O Estado de S. Paulo, n. 47879, 18/11/2024. Política, p. A8
Gasto federal fora do teto nos últimos 6 anos chega a R$ 20
bilhões
Weslley Galzo
Ganhos
acima do permitido por lei são puxados pelas verbas indenizatórias, conhecidas
como penduricalhos.
O
pagamento de auxílios e penduricalhos acima do teto remuneratório do
funcionalismo público, atualmente fixado em R$ 44 mil, custou aos cofres
públicos pelo menos R$ 20 bilhões entre 2018 e 2024. É o que mostra o estudo
realizado pela instituição República.org no Anuário de Gestão de Pessoas no
Serviço Público.
“São
benefícios que acabam se transformando em privilégios quando você compara com
outros servidores” Vanessa Campagnac
Cientista
política e integrante do grupo responsável pelo estudo
Os
dados foram obtidos a partir do painel Dados JusBR,
da Transparência Brasil. O levantamento considerou os ganhos de servidores da
ativa, inativos e pensionistas, incluindo juízes, desembargadores e
procuradores, que figuram entre as principais carreiras com remunerações acima
do teto, formando uma elite do funcionalismo público.
Outro
indicador do estudo mostra que o porcentual de servidores do Poder Judiciário e
do Ministério Público que receberam pelo menos um mês de supersalário ao longo
do ano cresceu de 83%, em 2018, para 92% neste ano.
Esses
ganhos acima do permitido por lei são puxados pelas chamada verbas
indenizatórias, também conhecidas como penduricalhos, que consistem em
benefícios reconhecidos por lei ou por atos normativos que não incidem no teto
por não se enquadrarem como remuneração. O chamado teto constitucional
estabelece que a remuneração máxima não pode ultrapassar o que ganha um
ministro do Supremo Tribunal Federal (STF).
‘EXCEÇÕES’.
“São benefícios que acabam se transformando em privilégios quando você compara
com outros servidores”, afirmou a cientista política Vanessa Campagnac, que integra o grupo de autores do levantamento.
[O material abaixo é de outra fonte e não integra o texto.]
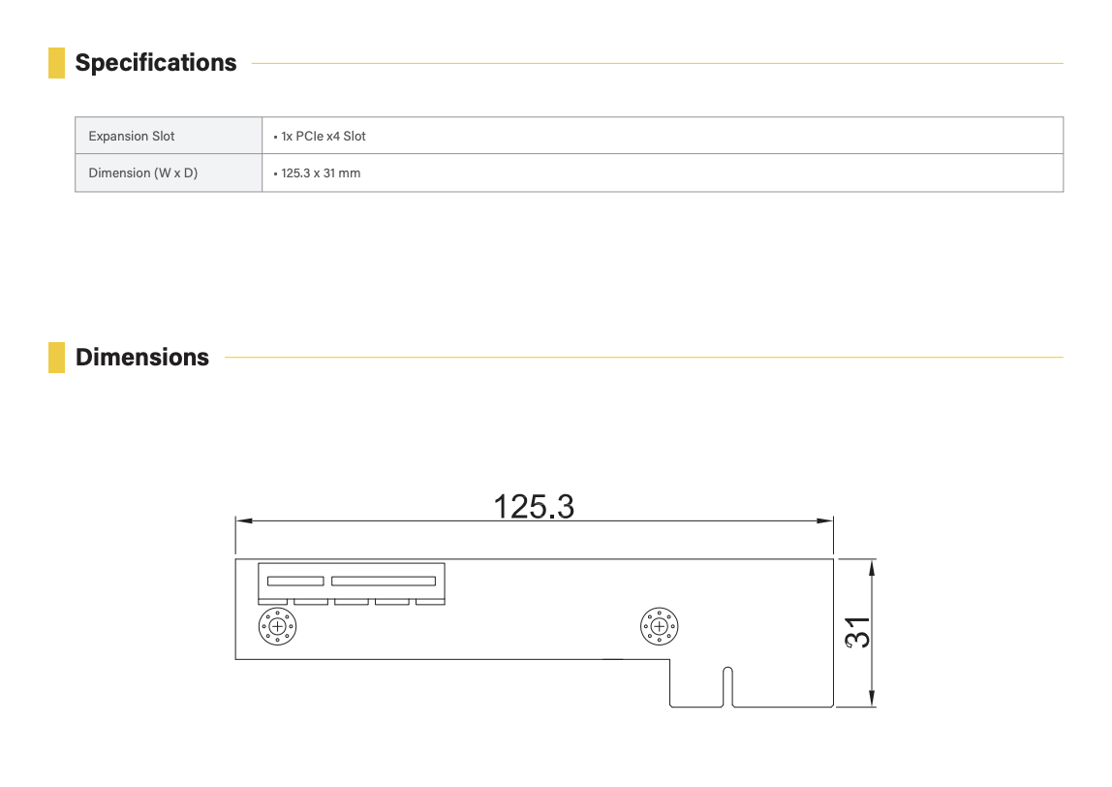
Task: Select the short PCIe slot opening
Action: [x=295, y=582]
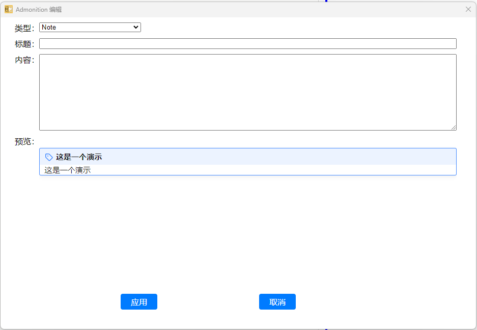477x330 pixels.
Task: Focus the 标题 input field
Action: tap(247, 44)
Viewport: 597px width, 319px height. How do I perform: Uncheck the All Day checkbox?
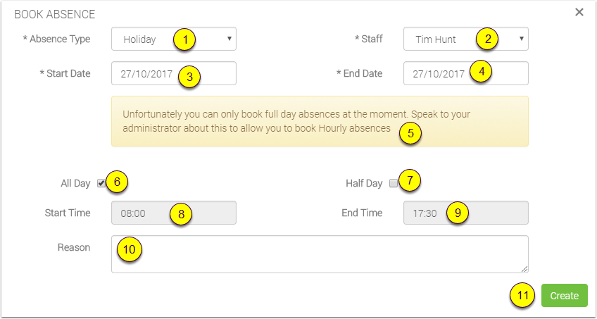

“Essas são exceções do serviço público. A grande massa de servidores públicos
ganha muito menos, não tem esses benefícios, nunca vai extrapolar o teto.
(Esses servidores) São aqueles geralmente que estão trabalhando nos
municípios”, disse a cientista política. “O perfil típico no serviço público
brasileiro são mulheres negras trabalhando nos municípios que estão muito longe
dessa pequena parcela que ganha muito. Uma exceção da exceção que onera”,
completou a pesquisadora.
De
acordo com o estudo da República.org, 62% do valor extrateto
vêm de rubricas consideradas indenizatórias pelo projeto de lei dos
supersalários, que tramita no Senado. Esses ganhos extras são geralmente
obtidos a partir de demandas de associações e grupos organizados ao Poder
Judiciário e aos órgãos de controle das carreiras.
GRATIFICAÇÃO.
Um exemplo desses benefícios é a chamada licença compensatória, que é uma
espécie de gratificação por acúmulo de função. Entre janeiro de 2024 e julho de
2024, o valor pago por esse benefício cresceu 400%, saltando de um valor
próximo de R$ 100 milhões para mais de R$ 300 milhões. Vanessa Campagnac afirmou que o crescimento dos gastos com esse
tipo de auxílio está relacionado à profusão de novos penduricalhos.
A
análise elaborada pela organização não governamental (ONG) República.org no
estudo é a de que o projeto dos supersalários do funcionalismo público, nos
moldes em que é discutido atualmente, regulamenta essas rubricas e autoriza o
seu caráter extrateto, em vez de limitá-lo. Os
pesquisadores da ONG avaliaram que o texto da lei precisa diminuir
consideravelmente a quantidade de verbas indenizatórias e o limite desses
benefícios para que o teto remuneratório seja, de fato, efetivo.
‘ABUSOS’.
O ex-deputado Rubens Bueno (Cidadania-PR), que relatou o projeto sobre os
supersalários na Câmara, afirmou que os R$ 20 bilhões gastos nos últimos seis
anos com verbas acima do teto remuneratório são “privilégios e abusos
continuados ao longo dos anos e a olhos vistos das maiores autoridades do
País”.
Bueno,
por outro lado, disse que o projeto em discussão atualmente no Senado busca
corrigir esses problemas. Para ele, excluir as exceções incluídas no texto, que
regulamentam algumas rubricas, “geraria injustiças de toda sorte”. O
ex-deputado argumentou que o ponto forte da medida é identificar de maneira
clara os pagamentos acima do limite.
“Sobrarão
dois caminhos para os que pretenderem implantar nova verba remuneratória
excluída do limite e não contemplada na futura lei: convencer os legisladores
de que a medida é justa, com a consequente alteração do texto em questão, ou
cometer crime e responder por seu cometimento”, afirmou Bueno.